At this point you’ll probably notice that our large checked luggage is not with us. Not to worry, the resort is unloading it from the charter flight and it will be delivered to our about an hour after we arrive. It’s a good idea to pack a change of cloths, essential toiletries, and medications in your hand carry luggage so you’ll have these essential things upon arriving at the resort. 

view from wakatobi bungalows

The first day is sort of an orientation day where we’ll have plenty of time to unpack, eat lunch, and get a thorough briefing of what is going to happened throughout the week. And yes, we will be able to get in the water for an afternoon snorkel session on their really quite incredible house reef. 

The Resort 

The resort itself is very nice. White sand pathways take you to your beachfront rooms which are beautifully built. The rooms are very comfortable with all the essential amenities and a bunch more. For example, if you want a specific type of pillow you just call down to reception and place your order off their pillow menu! 

Wakatobi resort has a fantastic restaurant where we will take all of our meals, unless of course you want a quiet night on your porch and decide to order room service. The food is buffet style and features delicious European and Asian cuisine and some amazing deserts. If you have special dietary requirements just let us know in advance and they will take care of the rest. 

Where activities outside snorkeling are concerned, there is plenty to do. Wakatobi resort has stand up paddle boards and kayaks while the beach just in front of your room is a perfect place to cool off after sunbathing. They can also organize village tours the the neighboring village as well as Indonesian cooking and language lessons. 

The Snorkeling 

Banded sea snake on coral reef

Like all of our group snorkel tours, Wakatobi resort sets us up with their largest most comfortable boat which is essentially at our disposal for the week. No divers allowed! We will also have our own snorkel guides who will also remain with us for the week and escort us to the areas best snorkeling sites.  All of our gear will be loaded up each morning by the helpful crew and put away each evening in separate boxes for each of us. The furthest we ever need to go to reach a snorkel site is thirty minutes, with the closest being just a few feet from the resort. 

Pristine shallow coral reef

I’ll be honest, after snorkeling in places like Raja Ampat, Komodo, and Alor for the past six years I wasn’t really expecting to be surprised by the reefs, but I was absolutely blown away. The reefs were some of the healthiest I’ve seen and were easily comparable to any of Indonesia’s top destinations. They were generally characterized by vast plateaus of hard coral, sponges, and occasionally sea grass and at the reefs edge they would either turn into steep slopes or vertical walls that dropped into the blue. On the slopes and walls the coral was just as vibrant and dense with lots of soft coral and a variety of sea fans.

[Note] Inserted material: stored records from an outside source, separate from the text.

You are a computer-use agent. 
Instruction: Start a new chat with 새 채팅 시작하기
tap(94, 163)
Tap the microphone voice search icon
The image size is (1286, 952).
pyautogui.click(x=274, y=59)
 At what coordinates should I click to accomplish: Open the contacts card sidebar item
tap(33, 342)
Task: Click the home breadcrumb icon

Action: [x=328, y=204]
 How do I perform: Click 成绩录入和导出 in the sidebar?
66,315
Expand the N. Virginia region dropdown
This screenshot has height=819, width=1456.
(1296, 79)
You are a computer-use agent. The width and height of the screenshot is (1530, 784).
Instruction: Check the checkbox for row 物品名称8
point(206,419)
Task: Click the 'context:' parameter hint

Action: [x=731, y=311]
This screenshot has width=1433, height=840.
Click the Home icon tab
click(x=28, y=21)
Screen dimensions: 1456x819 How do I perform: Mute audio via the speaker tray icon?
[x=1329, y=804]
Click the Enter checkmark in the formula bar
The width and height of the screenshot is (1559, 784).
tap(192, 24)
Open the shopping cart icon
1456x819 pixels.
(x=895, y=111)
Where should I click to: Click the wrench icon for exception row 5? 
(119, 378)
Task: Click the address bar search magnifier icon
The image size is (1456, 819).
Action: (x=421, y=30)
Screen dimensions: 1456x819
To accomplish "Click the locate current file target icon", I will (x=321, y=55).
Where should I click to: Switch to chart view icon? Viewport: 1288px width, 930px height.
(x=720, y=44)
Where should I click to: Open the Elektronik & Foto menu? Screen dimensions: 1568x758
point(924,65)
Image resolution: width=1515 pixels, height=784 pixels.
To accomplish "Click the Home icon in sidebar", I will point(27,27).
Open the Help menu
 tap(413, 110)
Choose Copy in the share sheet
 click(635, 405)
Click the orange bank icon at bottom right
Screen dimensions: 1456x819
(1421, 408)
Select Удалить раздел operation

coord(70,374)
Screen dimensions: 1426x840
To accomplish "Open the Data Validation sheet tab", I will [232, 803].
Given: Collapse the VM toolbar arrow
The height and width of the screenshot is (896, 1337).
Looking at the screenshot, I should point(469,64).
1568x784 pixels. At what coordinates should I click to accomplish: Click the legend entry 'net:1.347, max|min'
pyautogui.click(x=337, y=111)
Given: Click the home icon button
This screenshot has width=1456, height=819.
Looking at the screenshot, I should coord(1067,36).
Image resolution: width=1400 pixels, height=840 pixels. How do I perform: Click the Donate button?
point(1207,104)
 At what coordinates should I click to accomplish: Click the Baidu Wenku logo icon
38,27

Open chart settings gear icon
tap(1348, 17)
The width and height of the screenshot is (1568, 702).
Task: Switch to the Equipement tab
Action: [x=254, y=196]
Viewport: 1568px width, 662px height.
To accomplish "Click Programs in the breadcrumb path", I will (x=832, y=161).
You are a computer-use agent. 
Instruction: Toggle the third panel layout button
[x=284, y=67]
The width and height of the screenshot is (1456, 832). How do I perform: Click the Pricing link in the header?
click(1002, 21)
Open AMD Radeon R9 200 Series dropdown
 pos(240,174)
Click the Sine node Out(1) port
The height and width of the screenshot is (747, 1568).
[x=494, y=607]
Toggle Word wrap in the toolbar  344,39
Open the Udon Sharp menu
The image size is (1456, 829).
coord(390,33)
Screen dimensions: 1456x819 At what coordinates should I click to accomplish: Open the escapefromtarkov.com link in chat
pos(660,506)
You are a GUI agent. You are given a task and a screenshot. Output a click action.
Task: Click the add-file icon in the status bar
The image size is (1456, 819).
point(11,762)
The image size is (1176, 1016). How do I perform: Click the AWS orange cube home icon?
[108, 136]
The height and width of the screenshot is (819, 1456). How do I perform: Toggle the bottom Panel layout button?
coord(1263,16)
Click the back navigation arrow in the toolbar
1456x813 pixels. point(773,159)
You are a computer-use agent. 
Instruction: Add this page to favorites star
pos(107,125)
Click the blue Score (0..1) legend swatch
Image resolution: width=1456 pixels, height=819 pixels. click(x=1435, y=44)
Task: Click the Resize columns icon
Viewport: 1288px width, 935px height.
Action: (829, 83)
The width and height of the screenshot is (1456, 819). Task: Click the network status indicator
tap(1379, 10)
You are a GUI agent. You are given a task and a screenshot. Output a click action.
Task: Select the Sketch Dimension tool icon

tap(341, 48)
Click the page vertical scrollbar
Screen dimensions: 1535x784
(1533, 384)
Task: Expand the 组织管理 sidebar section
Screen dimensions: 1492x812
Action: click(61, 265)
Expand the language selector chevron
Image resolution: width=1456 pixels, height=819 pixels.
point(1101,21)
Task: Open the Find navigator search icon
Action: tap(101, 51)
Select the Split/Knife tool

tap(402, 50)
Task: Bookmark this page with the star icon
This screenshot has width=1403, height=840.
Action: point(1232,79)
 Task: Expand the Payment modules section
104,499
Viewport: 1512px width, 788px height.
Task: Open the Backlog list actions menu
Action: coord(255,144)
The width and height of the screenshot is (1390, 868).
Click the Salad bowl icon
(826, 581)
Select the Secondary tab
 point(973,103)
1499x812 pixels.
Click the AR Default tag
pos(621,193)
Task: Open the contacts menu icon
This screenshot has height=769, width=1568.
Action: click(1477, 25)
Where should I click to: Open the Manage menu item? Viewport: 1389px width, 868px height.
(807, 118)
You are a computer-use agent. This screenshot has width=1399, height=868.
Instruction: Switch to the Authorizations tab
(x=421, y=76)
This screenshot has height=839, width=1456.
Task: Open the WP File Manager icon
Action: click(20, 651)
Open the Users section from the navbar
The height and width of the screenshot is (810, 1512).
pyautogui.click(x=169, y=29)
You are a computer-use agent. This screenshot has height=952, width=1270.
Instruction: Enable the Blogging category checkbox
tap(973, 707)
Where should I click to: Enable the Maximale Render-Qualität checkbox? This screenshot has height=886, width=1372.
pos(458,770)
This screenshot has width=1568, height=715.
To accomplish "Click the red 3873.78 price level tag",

Each site offered something a little unique in terms of marine life, while on just about all the sites we did we ended up finding crocodile fish, green sea turtles, and banded sea snakes. Given it’s location within the Coral Triangle, Wakatobi has an outstanding diversity of colorful reef fish. We found everything from nudibranches, schools of fusileers, eels, cuttle fish, blue ring octopus, and even had a blue whale surface just a few meters from the boat!

Coral reef with sun burst behind coral

In short, Wakatobi is an excellent destination for those who want an easier travel option within Indonesia while not missing out on any of the iconic reef scenes the country is known for. From the charter flight, to the food, to the snorkeling, and even the pillows; everything is tailored to fit your needs.